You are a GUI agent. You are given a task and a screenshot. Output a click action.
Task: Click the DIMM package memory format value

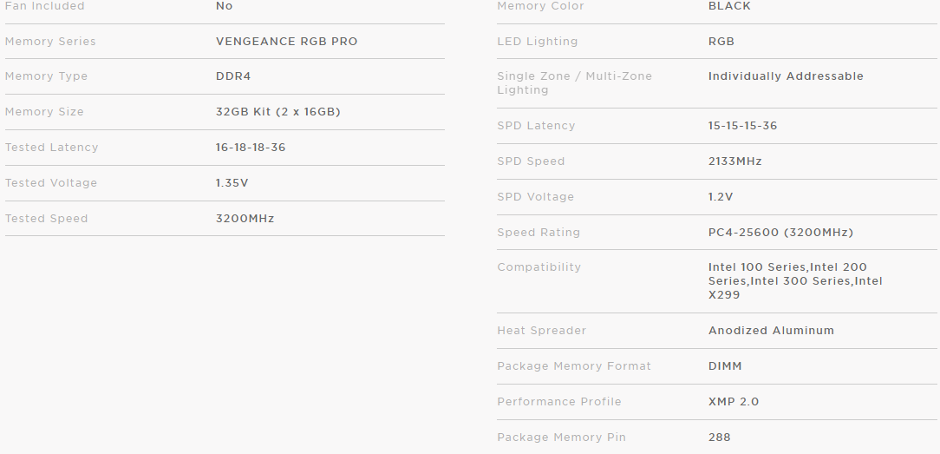[725, 366]
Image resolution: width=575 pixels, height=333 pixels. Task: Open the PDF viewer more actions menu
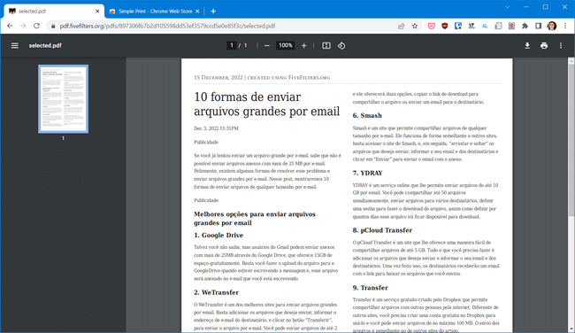(x=561, y=45)
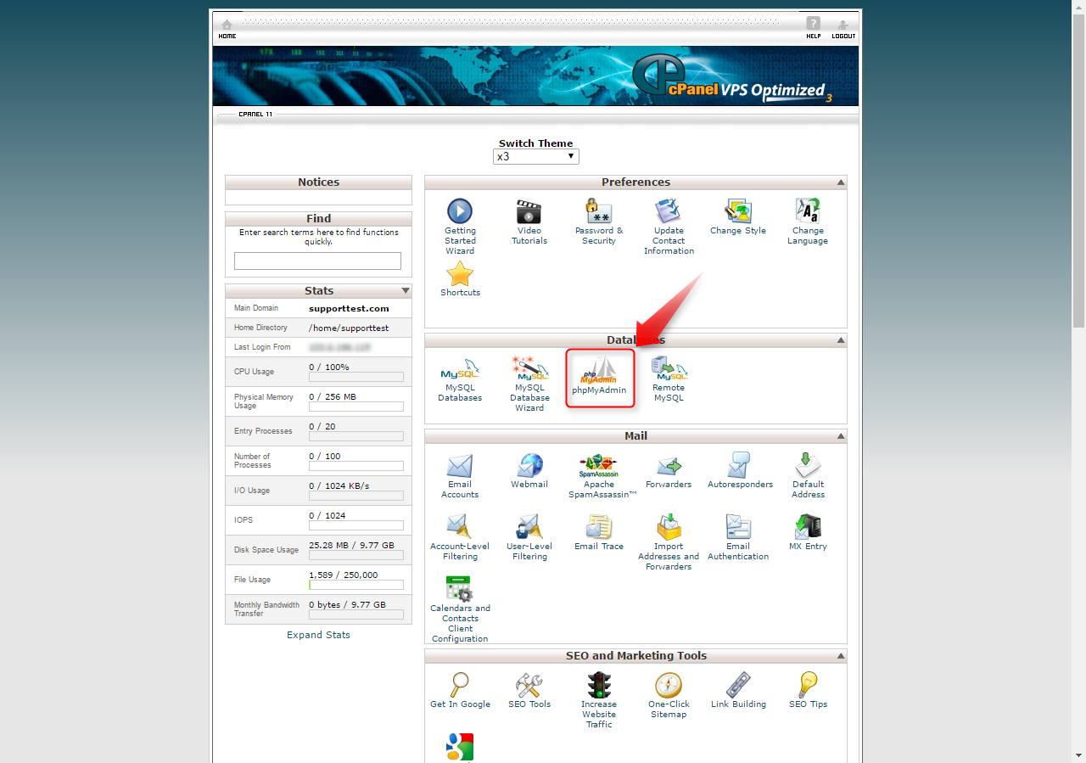Open Email Accounts
Image resolution: width=1086 pixels, height=763 pixels.
(x=459, y=473)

★ ★ ★

- [TASK INSTRUCTIONS]: Leaving out every picture, copy exactly the lines from the one that contains "Image resolution: width=575" through the end of the entries above.

- [WRITTEN RESPONSE]:
Image resolution: width=575 pixels, height=333 pixels. Task: Open the PDF viewer more actions menu
(x=561, y=45)
Open Email Accounts
Image resolution: width=1086 pixels, height=763 pixels.
(x=459, y=473)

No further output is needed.